Appropriateness of Each Type of Analysis
It is important to conduct a qualitative risk analysis in order to identify the risks that are associated with a project. There are two categories of risks: source based risks and effect based risks. Conducting a qualitative risk analysis allows for one to come up with measures that are geared towards the elimination and minimization of the potential risks to the project that is being implemented.e risk analysis in order to identify the potential risks that are associated with a given project. According to Loosemore, Raftery, Reilly, and Higgon (2006), quantitative risk analysis should be performed when the qualitative analysis reveals particularly important risks that need more attention. It allows for the creation of attainable and realistic goals and schedules. It provides a quantitative estimate of the possible outcomes of a project in addition to providing an assessment of the objectives of the project. It provides a numerical basis for decision making in the event that there is uncertainty regarding a given decision Further, quantitative risk analysis is only appropriate when the data available can accommodate the assignment of numericals, including aspects such as costs and time. The appropriateness of quantitative risk analysis is also determined by the availability of the necessary expertise to conduct and interpret quantitative processes.

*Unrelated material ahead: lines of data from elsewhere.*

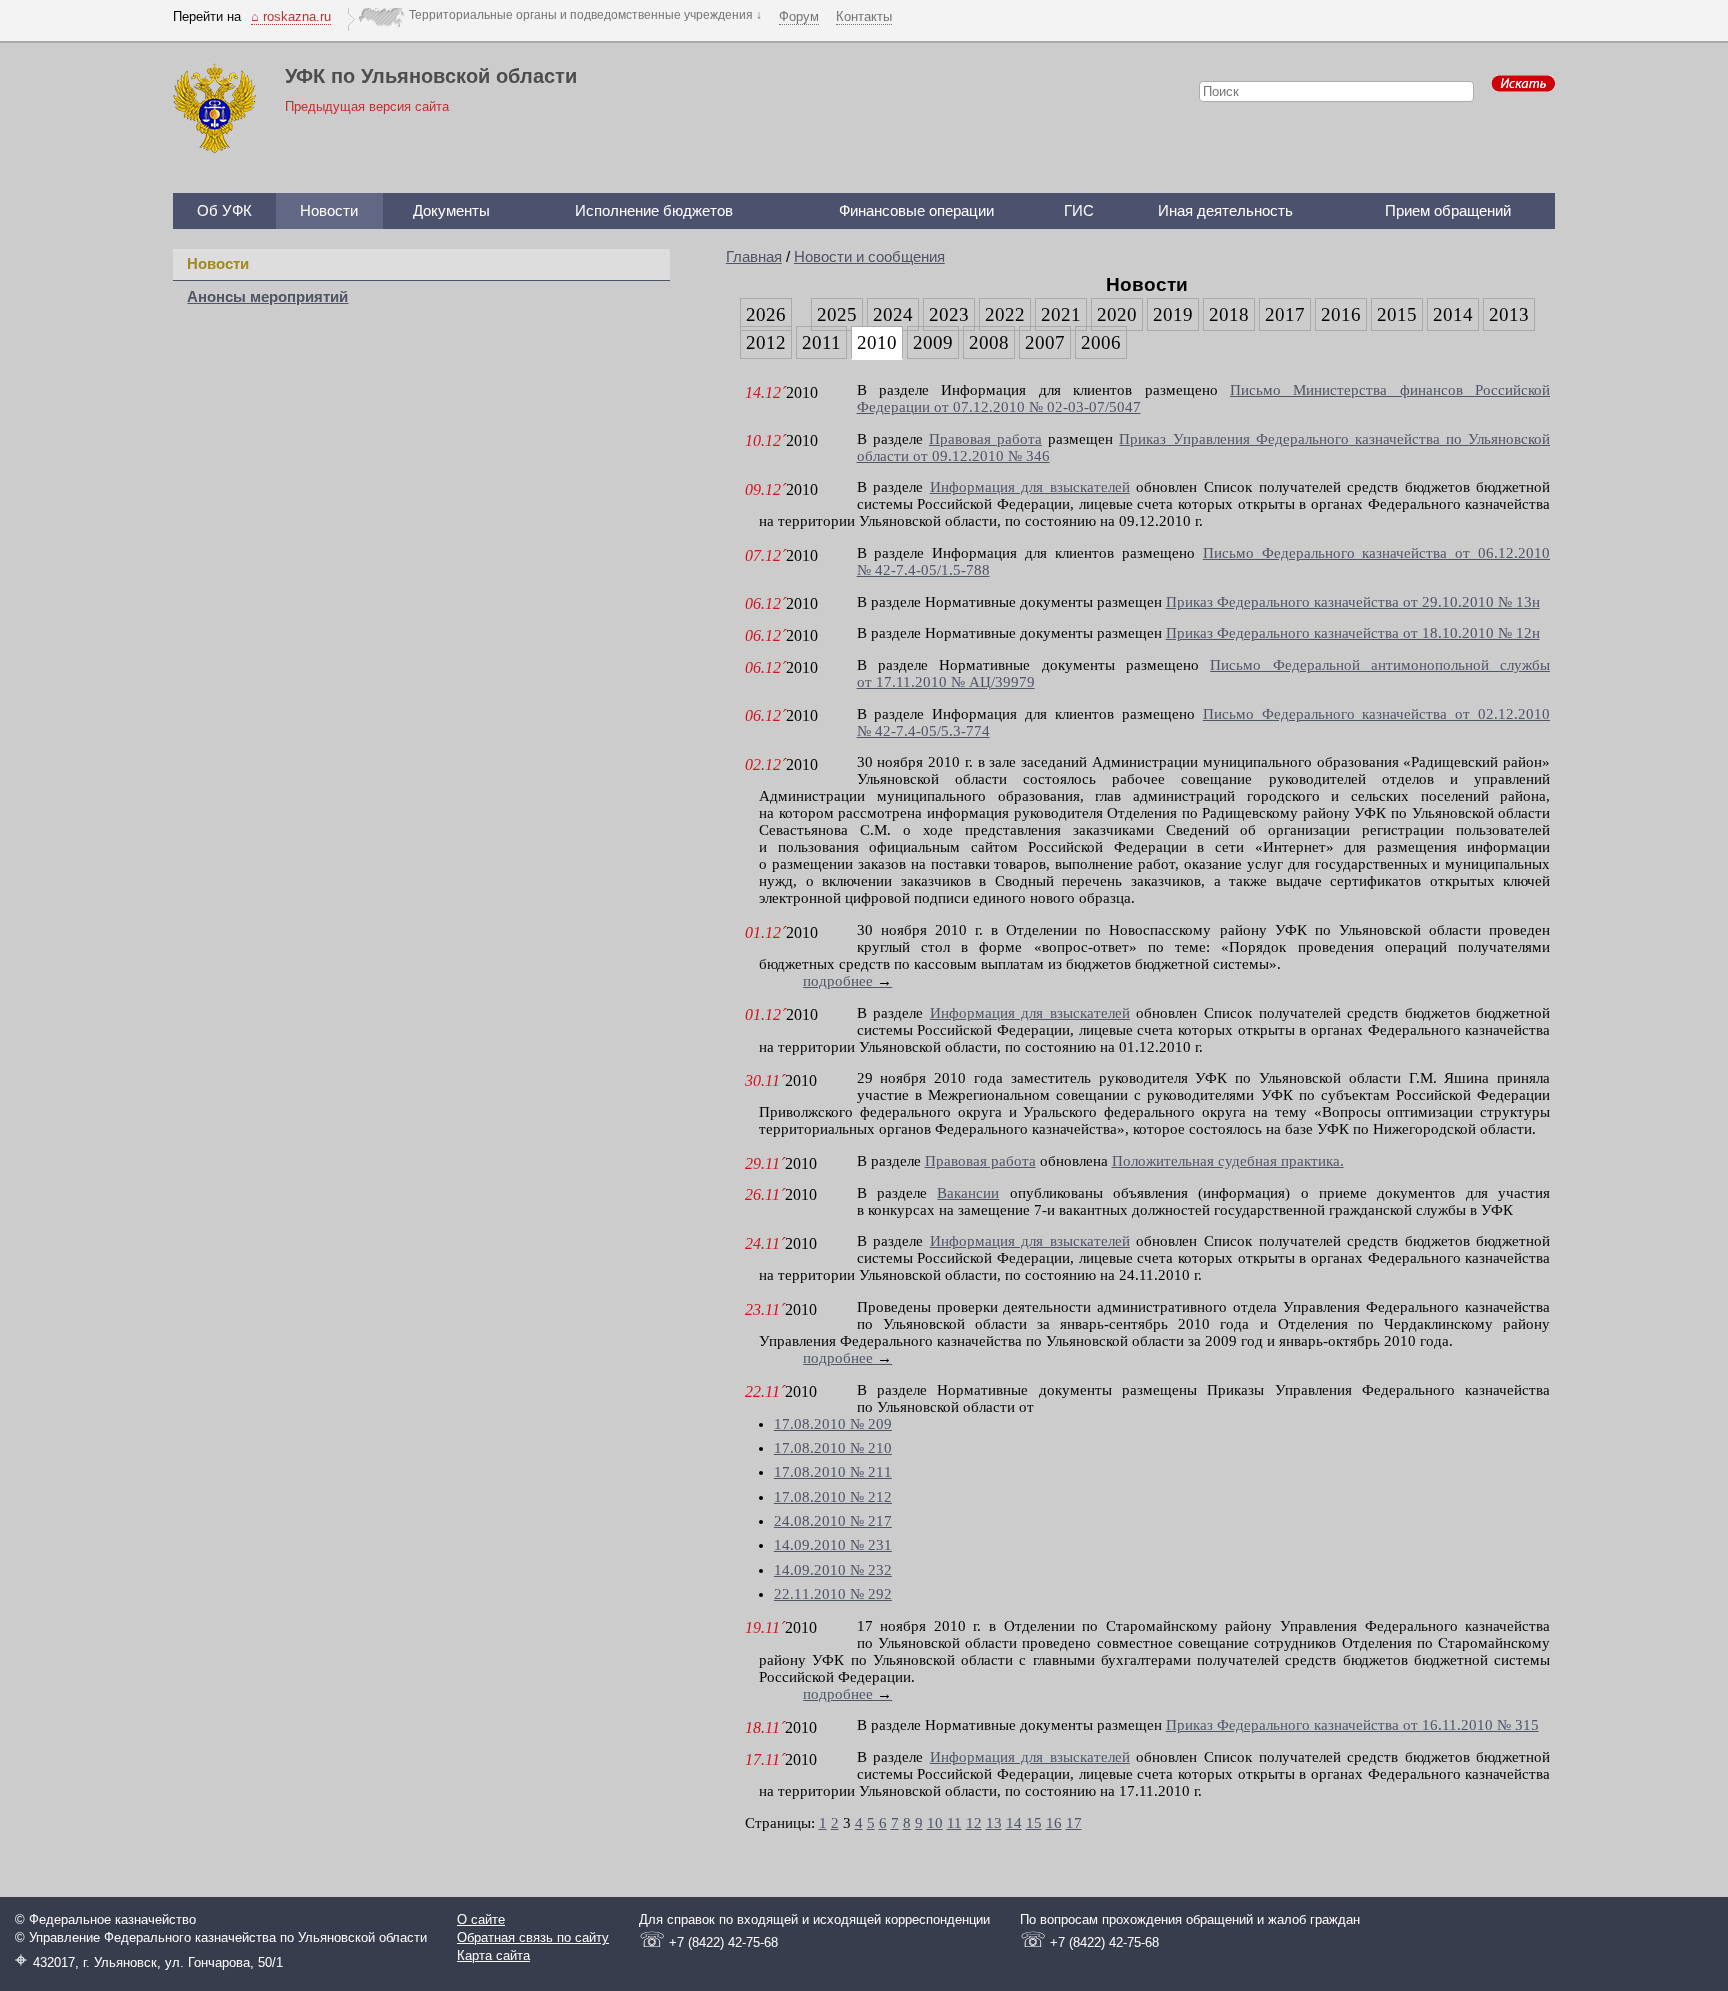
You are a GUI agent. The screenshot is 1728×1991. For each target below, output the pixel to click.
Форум (799, 16)
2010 (877, 342)
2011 (821, 342)
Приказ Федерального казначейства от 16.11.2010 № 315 (1352, 1725)
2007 (1045, 342)
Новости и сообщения (869, 257)
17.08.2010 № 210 (833, 1448)
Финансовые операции (916, 211)
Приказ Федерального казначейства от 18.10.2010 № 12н (1353, 633)
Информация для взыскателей (1030, 487)
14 (1014, 1823)
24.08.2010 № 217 (833, 1521)
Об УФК (224, 211)
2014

Choice of Risk Analysis for the IRTC Project
A combination of qualitative and quantitative risk analysis approaches will help refine and reinforce the IRTC’s project risk management. The qualitative step will delineate the potential risks and assign them priorities based on probability and impact. This will reveal the risks of highest concern in the project, allowing further analysis based on the quantitative approach. Quantitative risk analysis will then refine the manager’s attention to the most pertinent risks, informing decisions about risk aversion efforts and other forms of contingency planning. A quantitative risk analysis would inform critical decisions such as back up strategies for the system and cost implication vis a vis cost of implementation.
The choice of a combined risk analysis approach is informed by the literature reviewed, which indicates that quantitative analysis is applicable when appropriate data is available (Loosemore, Raftery, Reilly, & Higgon, 2006). In this case, IRTC has extensive data on timelines and costs for various aspects of the project, making quantitative risk analysis relevant. There is extensive data on the time it would take to implement the project and the cost of labour. It is therefore possible to determine the probable estimates based on data on time and cost that has been available. However, the literature also reveals that qualitative analysis usually precedes quantitative methods, necessitating the mixed analysis approach.
References
Kendrick, T. (2009). Identifying and managing project risk: essential tools for failure-proofing your project. New York, NY: AMACOM.
Loosemore, M., Raftery, J., Reilly, C., & Higgon, D. (2006). Risk management in projects. New York, NY: Taylor & Francis.